PERSISTENT_SHOPPING_CART A link to information about your cart and viewing history, if you have asked for this.
STF Information on products you have emailed to friends.
STORE The store view or language you have selected.
USER_ALLOWED_SAVE_COOKIE Indicates whether a customer allowed to use cookies.
MAGE-CACHE-SESSID Facilitates caching of content on the browser to make pages load faster.
MAGE-CACHE-STORAGE Facilitates caching of content on the browser to make pages load faster.
MAGE-CACHE-STORAGE-SECTION-INVALIDATION Facilitates caching of content on the browser to make pages load faster.
MAGE-CACHE-TIMEOUT Facilitates caching of content on the browser to make pages load faster.
SECTION-DATA-IDS Facilitates caching of content on the browser to make pages load faster.

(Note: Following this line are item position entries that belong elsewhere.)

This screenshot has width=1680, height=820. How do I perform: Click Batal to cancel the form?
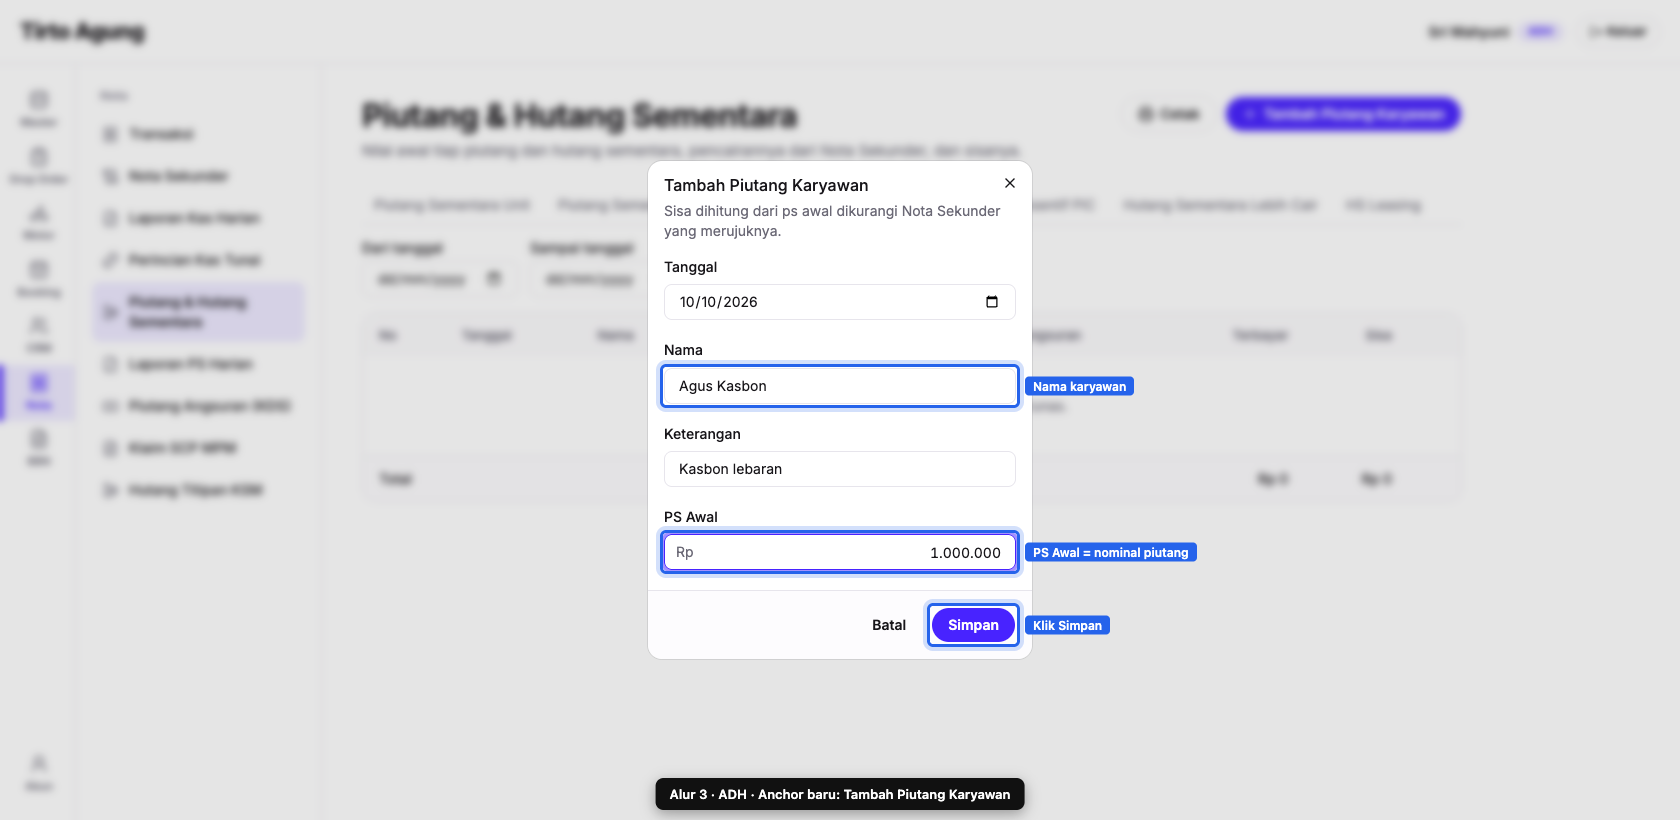(x=889, y=625)

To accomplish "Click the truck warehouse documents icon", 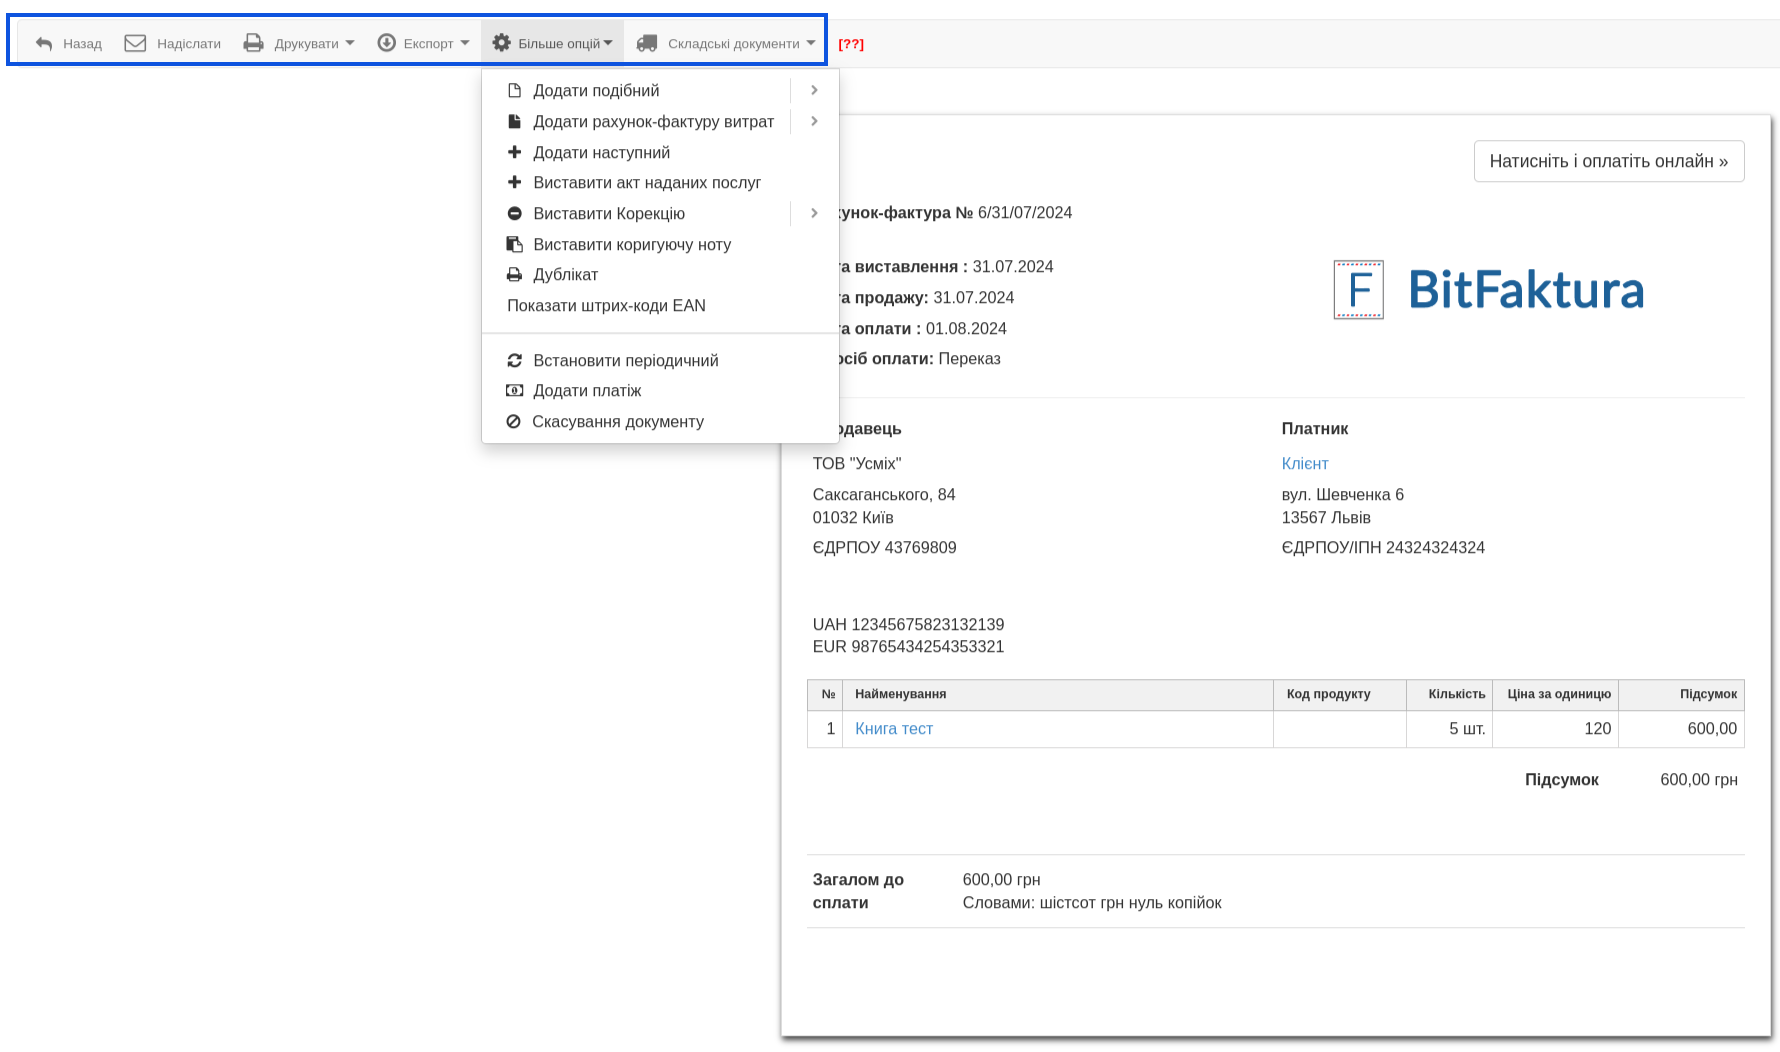I will [647, 43].
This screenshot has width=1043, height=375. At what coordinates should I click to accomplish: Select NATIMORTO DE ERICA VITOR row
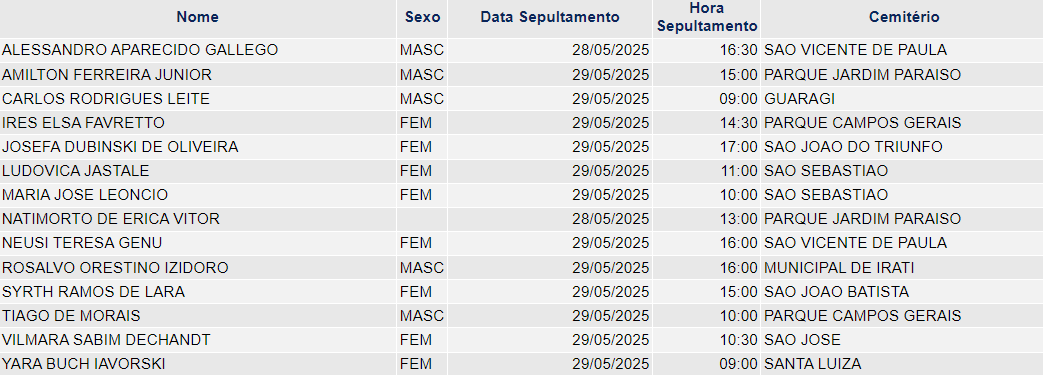[522, 219]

PRIVATE_CONTENT_VERSION Facilitates caching of content on the browser to make pages load faster.
X-MAGENTO-VARY Facilitates caching of content on the server to make pages load faster.
MAGE-TRANSLATION-FILE-VERSION Facilitates translation of content to other languages.
MAGE-TRANSLATION-STORAGE Facilitates translation of content to other languages.

This Privacy & GDPR Policy may change from time to time. The latest effective date will be provided at the top of the policy. We will update this policy when necessary with changes to relevant laws or to reflect customer feedback. This Privacy & GDPR Policy is in addition to any other Terms & Conditions applicable to our business or website. We do not make any representations about third party websites that may be linked to this website.